The Public Accounts Committee (PAC) has called on the government to do more to demonstrate the actual value for money of green energy schemes paid for by bill payers.
The Levy Control Framework was introduced to control the cost of three low-carbon generation schemes, funded by levies on energy companies, which consumers pay for through their energy bills. However, the PAC has concluded that the framework is suffering ‘from a lack of transparency, rigour and accountability’.
There are currently three green energy schemes in distribution: the ‘renewables obligation’, which requires energy suppliers to either meet targets for buying a proportion of their energy from low-carbon generators, or pay a fee for any shortfall; ‘feed-in tariffs’, which support small-scale renewable energy generators; and ‘contracts for difference’, which helps new low-carbon generators through long-term contracts between them and a government-owned company, which guarantee the generators a set price for electricity.
The report stated: "In July 2014 government agreed to provide Parliament with an annual report on the impact of policies on energy bills, but has not done so since 2014.
The consumer-funded policies report which the Department published a few days before our evidence session on the Framework is not an adequate substitute for a full report on consumer bills: for example, it does not show the net impact of policies once cost-saving effects are included."

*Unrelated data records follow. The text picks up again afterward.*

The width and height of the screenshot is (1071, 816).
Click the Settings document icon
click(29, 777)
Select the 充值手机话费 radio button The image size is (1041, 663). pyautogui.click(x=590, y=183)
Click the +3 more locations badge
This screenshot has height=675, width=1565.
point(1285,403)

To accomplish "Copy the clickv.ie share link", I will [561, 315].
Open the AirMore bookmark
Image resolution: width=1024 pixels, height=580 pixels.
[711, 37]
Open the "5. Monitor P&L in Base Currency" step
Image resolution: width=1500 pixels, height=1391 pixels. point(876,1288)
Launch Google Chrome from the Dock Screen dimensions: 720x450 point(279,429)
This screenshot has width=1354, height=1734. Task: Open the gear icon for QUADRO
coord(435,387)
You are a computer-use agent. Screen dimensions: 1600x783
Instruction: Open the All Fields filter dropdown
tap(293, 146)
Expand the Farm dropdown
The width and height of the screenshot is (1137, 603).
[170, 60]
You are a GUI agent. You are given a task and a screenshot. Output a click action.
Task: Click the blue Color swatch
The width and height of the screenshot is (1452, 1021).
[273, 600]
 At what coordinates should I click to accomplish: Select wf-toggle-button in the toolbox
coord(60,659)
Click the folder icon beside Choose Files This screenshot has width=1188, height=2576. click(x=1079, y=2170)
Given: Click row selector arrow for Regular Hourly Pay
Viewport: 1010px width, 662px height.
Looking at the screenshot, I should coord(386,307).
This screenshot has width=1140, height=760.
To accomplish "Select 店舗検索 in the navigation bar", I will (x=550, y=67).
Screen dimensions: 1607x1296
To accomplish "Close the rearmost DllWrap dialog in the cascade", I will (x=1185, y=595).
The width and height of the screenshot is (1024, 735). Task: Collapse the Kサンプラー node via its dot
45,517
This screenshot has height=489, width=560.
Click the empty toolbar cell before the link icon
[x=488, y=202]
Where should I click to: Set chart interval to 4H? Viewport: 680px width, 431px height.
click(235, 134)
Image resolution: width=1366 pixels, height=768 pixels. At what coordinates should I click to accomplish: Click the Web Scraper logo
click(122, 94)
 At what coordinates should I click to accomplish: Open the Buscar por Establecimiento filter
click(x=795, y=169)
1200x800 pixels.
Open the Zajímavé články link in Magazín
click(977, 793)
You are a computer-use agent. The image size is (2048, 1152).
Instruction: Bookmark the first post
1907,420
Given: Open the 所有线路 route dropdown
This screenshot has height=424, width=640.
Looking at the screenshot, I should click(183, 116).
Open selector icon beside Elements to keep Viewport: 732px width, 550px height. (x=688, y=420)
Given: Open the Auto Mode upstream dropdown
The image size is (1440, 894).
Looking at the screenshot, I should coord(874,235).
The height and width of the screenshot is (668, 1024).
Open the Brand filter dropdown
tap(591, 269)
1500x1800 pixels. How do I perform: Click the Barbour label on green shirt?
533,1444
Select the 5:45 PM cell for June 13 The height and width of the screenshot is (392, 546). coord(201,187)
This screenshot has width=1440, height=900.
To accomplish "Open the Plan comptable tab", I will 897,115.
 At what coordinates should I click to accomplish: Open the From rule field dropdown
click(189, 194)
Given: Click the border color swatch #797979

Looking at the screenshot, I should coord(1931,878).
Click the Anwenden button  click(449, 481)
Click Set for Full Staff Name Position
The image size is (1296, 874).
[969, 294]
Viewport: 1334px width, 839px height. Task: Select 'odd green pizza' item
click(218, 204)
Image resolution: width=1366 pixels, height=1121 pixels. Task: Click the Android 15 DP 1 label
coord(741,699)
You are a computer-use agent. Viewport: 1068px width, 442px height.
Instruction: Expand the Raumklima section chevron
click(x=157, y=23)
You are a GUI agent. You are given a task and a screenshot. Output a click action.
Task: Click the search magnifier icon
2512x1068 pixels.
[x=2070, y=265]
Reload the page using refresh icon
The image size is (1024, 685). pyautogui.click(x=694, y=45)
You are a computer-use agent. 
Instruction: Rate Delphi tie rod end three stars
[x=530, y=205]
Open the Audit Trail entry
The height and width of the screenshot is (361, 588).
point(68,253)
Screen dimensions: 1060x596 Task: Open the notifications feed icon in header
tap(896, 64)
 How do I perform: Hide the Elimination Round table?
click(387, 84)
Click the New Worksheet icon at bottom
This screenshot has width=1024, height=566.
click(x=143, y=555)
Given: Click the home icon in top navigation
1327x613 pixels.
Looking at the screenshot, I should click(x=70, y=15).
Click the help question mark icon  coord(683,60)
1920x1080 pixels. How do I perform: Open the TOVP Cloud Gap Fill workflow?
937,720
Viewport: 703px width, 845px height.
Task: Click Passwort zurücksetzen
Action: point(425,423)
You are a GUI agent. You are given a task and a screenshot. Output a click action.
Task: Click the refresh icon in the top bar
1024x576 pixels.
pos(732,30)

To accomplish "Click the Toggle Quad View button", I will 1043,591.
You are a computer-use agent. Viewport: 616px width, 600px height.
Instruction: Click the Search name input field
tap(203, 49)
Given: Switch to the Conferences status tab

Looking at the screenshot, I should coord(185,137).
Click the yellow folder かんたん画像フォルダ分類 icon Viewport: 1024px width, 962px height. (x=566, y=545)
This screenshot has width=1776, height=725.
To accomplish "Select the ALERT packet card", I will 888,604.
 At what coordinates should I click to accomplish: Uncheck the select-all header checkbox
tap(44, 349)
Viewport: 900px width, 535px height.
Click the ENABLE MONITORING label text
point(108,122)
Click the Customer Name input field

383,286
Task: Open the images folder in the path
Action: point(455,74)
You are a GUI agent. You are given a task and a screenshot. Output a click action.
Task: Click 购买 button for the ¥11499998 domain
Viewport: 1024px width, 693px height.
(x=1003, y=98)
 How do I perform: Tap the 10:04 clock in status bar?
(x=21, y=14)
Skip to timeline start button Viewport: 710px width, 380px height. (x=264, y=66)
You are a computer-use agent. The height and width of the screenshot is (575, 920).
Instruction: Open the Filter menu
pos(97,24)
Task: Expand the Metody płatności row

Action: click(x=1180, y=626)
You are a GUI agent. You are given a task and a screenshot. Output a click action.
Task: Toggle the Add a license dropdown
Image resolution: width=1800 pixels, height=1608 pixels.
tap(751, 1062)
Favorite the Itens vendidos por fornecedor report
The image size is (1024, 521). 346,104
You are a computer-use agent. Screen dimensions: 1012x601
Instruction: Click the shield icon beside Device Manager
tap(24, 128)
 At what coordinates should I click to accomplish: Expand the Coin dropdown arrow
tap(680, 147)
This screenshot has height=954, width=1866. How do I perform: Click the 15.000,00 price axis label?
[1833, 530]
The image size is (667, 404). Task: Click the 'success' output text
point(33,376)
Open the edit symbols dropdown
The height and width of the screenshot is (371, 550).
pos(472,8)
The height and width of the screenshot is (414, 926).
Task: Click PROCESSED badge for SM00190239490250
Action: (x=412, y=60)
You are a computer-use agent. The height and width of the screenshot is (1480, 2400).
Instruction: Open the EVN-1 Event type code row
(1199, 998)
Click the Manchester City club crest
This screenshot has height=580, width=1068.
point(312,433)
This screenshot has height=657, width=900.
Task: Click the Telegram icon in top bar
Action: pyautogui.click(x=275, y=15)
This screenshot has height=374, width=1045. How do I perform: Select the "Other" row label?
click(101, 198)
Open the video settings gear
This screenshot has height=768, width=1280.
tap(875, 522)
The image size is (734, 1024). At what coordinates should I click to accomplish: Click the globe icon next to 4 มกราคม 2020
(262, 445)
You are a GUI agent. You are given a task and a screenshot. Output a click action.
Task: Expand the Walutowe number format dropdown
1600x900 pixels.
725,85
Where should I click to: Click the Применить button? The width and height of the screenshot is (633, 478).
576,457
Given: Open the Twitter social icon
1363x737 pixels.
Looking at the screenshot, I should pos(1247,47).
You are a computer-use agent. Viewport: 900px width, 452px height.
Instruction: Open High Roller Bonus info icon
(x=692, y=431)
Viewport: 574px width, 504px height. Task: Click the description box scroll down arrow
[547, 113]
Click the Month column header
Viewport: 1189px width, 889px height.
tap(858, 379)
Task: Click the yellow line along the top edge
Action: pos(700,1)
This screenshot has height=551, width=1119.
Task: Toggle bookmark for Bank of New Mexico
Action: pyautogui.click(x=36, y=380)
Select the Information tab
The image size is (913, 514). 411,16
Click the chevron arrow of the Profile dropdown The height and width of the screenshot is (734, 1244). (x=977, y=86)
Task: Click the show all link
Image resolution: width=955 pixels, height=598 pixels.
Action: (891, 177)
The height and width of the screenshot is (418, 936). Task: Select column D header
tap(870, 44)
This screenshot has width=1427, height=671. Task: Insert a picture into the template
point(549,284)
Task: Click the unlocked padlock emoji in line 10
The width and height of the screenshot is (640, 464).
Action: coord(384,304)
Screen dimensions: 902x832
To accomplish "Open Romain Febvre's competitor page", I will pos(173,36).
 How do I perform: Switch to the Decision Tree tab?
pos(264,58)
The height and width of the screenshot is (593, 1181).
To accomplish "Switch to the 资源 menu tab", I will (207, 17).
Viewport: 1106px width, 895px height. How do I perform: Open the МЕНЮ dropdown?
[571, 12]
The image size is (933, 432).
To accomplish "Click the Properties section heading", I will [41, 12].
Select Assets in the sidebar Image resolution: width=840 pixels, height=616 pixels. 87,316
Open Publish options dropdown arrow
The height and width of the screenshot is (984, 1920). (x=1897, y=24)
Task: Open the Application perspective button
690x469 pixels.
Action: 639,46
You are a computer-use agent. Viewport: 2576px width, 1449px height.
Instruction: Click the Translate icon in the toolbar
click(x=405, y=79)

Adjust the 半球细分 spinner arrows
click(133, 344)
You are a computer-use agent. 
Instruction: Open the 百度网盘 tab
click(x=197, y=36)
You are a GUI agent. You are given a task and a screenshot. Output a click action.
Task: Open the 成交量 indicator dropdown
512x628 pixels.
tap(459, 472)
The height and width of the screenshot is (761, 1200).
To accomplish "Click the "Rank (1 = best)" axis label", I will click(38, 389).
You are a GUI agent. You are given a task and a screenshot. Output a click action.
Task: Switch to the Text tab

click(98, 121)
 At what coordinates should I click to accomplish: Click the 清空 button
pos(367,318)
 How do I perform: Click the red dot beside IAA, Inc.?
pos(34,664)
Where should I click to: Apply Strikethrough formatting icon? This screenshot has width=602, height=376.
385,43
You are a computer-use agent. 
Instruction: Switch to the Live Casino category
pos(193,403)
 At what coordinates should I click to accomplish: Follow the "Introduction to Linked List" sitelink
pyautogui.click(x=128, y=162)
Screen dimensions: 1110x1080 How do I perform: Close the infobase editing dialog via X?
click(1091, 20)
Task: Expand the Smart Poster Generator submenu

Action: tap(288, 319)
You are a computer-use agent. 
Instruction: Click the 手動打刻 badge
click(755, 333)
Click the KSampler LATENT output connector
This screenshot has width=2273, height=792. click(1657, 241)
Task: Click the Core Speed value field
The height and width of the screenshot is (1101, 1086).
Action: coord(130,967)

Committee chairman Meg Hillier commented: "Bill-payers deserve to know whether or not the energy schemes they fund represent good value for money."
"The government has failed to meet its commitment to report annually on the impact these policies are having on bills. Current arrangements just aren't good enough.
"Government must take action to address this and also ensure customers can see clearly what they are paying towards existing and future schemes through their bills.”